Try it: Once the line containing "Where should I" is reached in the listing below, reproduce it and all later lines through the final one exactly, but omit any pictures.

Provided data:
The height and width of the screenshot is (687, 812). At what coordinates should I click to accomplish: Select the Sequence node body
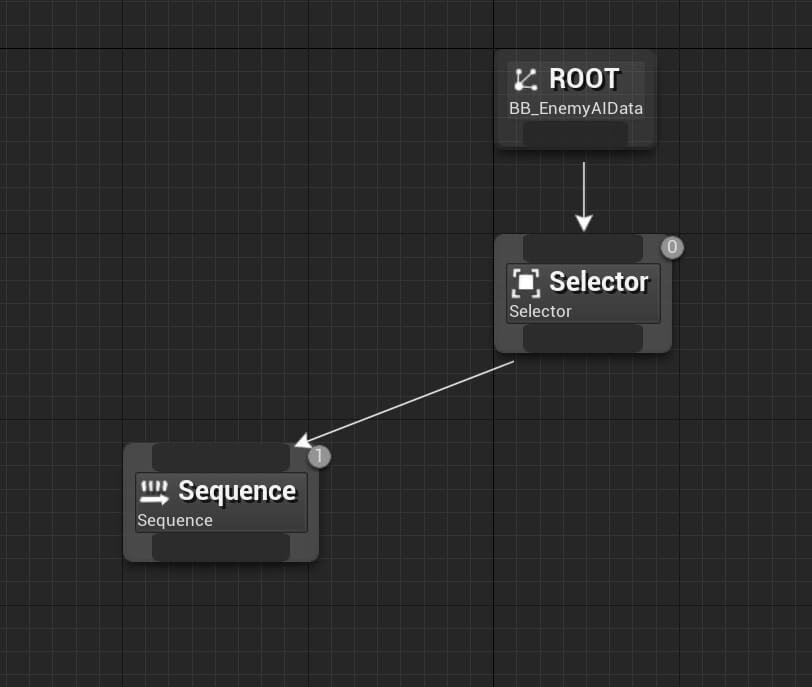point(220,502)
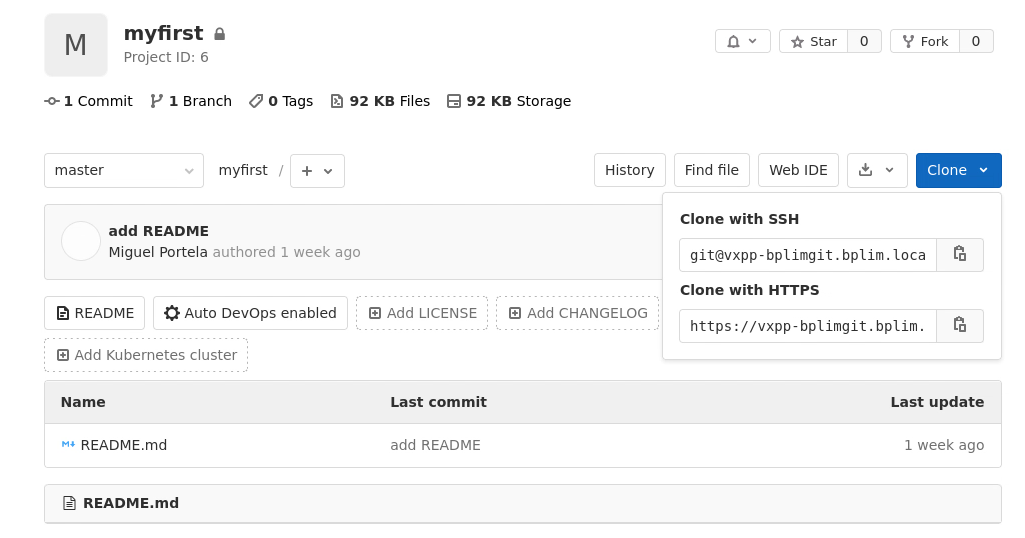Select the SSH clone URL field

tap(807, 255)
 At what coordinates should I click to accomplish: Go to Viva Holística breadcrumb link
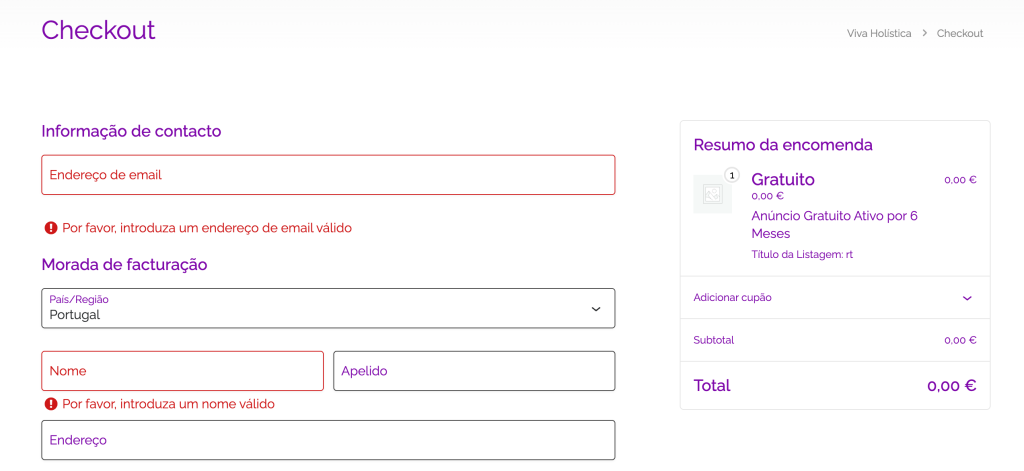(879, 34)
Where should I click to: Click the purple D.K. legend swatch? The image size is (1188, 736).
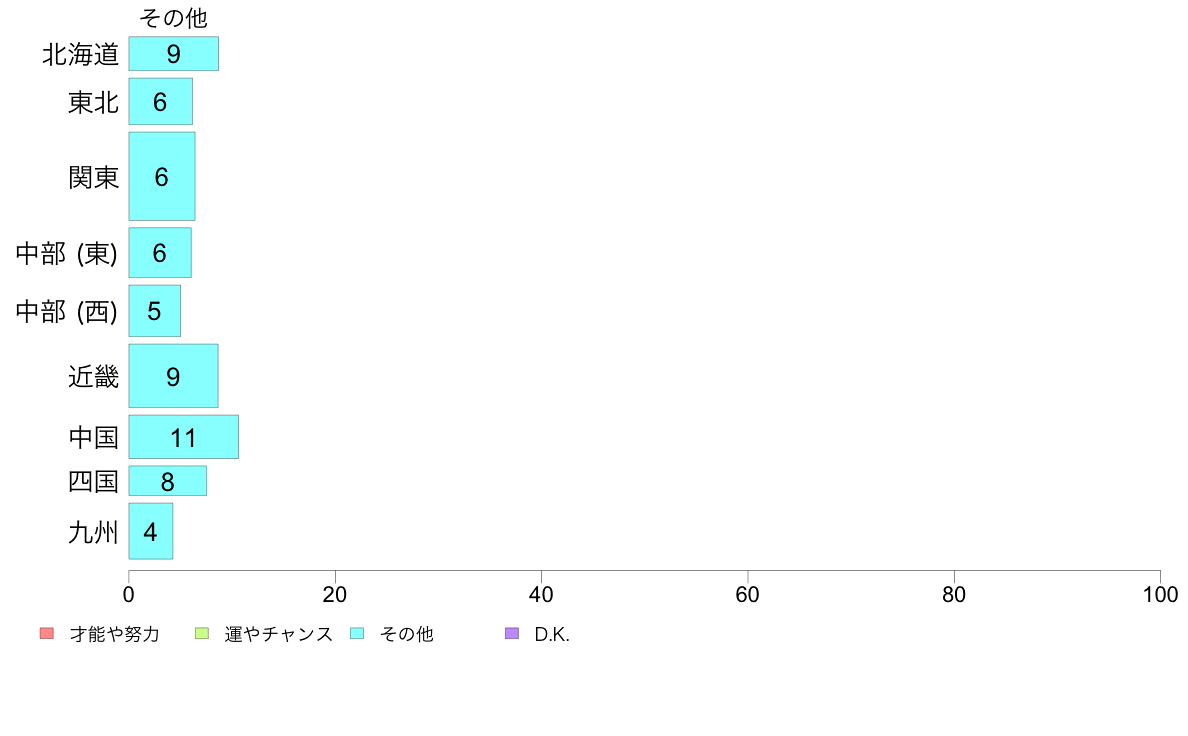(512, 634)
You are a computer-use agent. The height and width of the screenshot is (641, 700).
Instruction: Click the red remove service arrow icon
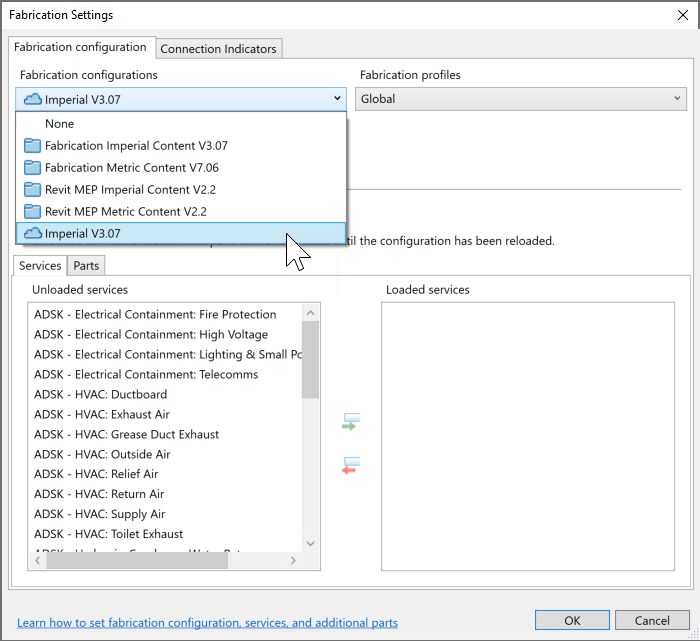pyautogui.click(x=350, y=466)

Expected answer:
Where should I click to: Click the purple D.K. legend swatch? The image size is (1188, 736).
(512, 634)
You are a computer-use agent. The height and width of the screenshot is (641, 700).
Instruction: Click the red remove service arrow icon
pyautogui.click(x=350, y=466)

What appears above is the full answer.